Post  Admin on Sun 24 Sep 2017 - 14:08

What Caused Mexico's 2 Major Earthquakes in 2 Weeks?
By Andrea Thompson, Live Science Contributor | September 22, 2017 05:23pm ET
Partner Series
What Caused Mexico's 2 Major Earthquakes in 2 Weeks?
Debris of a destroyed building after a magnitude-7.1 earthquake jolted central Mexico on Sept. 19, 2017.
Credit: Hector Vivas/Getty
First came the 8.1-magnitude earthquake that struck offshore of Chiapas, Mexico, killing dozens and turning many buildings in the nearby region into rubble. Then, less than two weeks later and about 400 miles (650 kilometers) away, a 7.1-magnitude earthquake hit Mexico City and the surrounding area, killing more than 200 people.

While Mexico is a very seismically active area, the recent events were jarring. They immediately raised questions about what caused two major earthquakes to hit in relatively quick succession, whether the first earthquake caused the second and whether the region could see more shaking in the near future.

"This is what you guys keep us around for," Emily Brodsky, a seismologist at the University of California, Santa Cruz, told Live Science. "It's our job to try to figure out if there's a connection." [The 10 Biggest Earthquakes in History]

The second earthquake, the epicenter of which was in the state of Puebla, also hit 32 years to the day after the devastating 1985 Mexico City earthquake. That quake caused the collapse of hundreds of buildings and killed an estimated 10,000 people.

The 1985 earthquake resulted from a lurch of the Cocos tectonic plate that's subducting, or sliding, under the North American Plate. But the two recent earthquakes happened within the subducting plate itself because of the tension that builds up as the plate bends, said Ross Stein, CEO of Temblor.net, a global risk app that aims to help people learn and reduce their seismic risk.

There are instances of one major earthquake triggering others far away, such as a 2012 rupture in Indonesia that was linked to other temblors around the world. But that tends to happen within a couple of days, or a week at the most. The Chiapas and Puebla earthquakes were too far apart for the latter to simply be an aftershock of the former, seismologists said.

"These kind of remote triggering phenomena happen very quickly," Stein told Live Science, and there were 12 days in between the two Mexico quakes.

Remote triggering also seems to happen only in particular regions, and Mexico isn't one of those areas, he added.

The seismological data don't show any signs of increased stress in the area around the second earthquake after the first earthquake struck, either, Stein said. In fact, the area where the Puebla quake hit was unusually quiet in the time between the two temblors, he said, even though plenty of aftershocks shook the area around the epicenter of the Chiapas quake.

Stein speculated that the Cocos Plate could have been pulled downward in what he called "a sudden bending event" that extended along its length and that the "earthquakes are just a sideshow" for that. But the plate is surrounded by very viscous material ¾ "it's a slab of rubber in honey" ¾ which would make it difficult for such a major downward jerk to suddenly happen, he said.

◆ **Stated task**
In the article about Mexico's two earthquakes, state how many days passed between the two quakes.

◆ **Dataset excerpt**

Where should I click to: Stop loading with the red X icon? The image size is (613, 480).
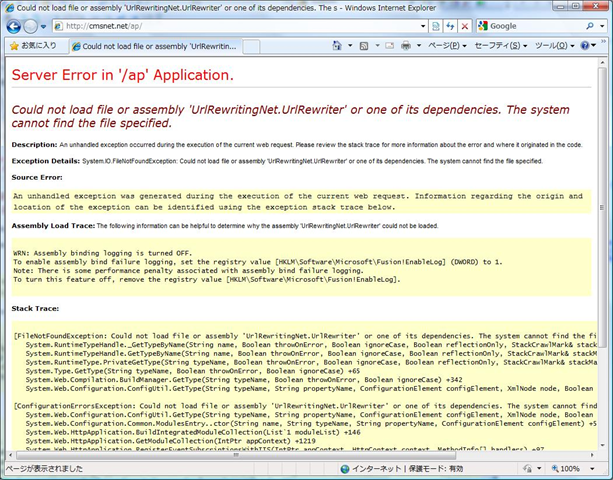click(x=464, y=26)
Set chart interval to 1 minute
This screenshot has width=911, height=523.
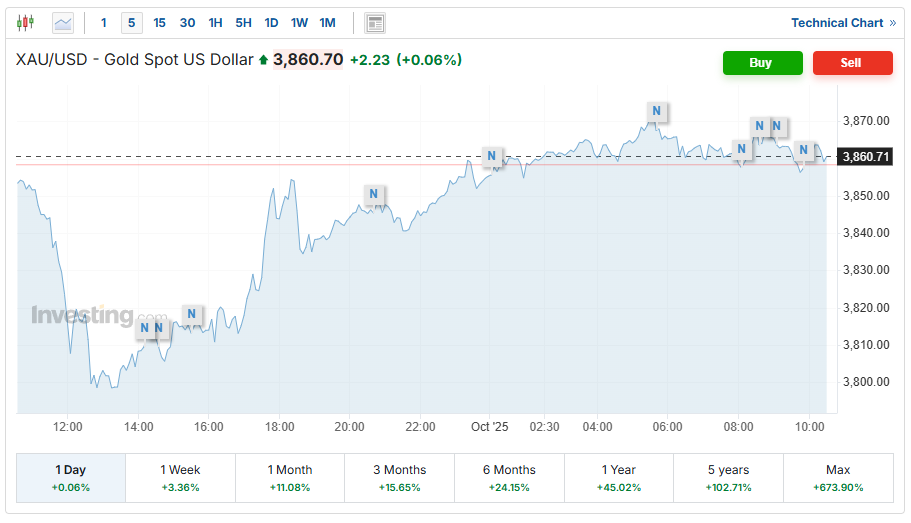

◆ **Result of the exercise**
12 days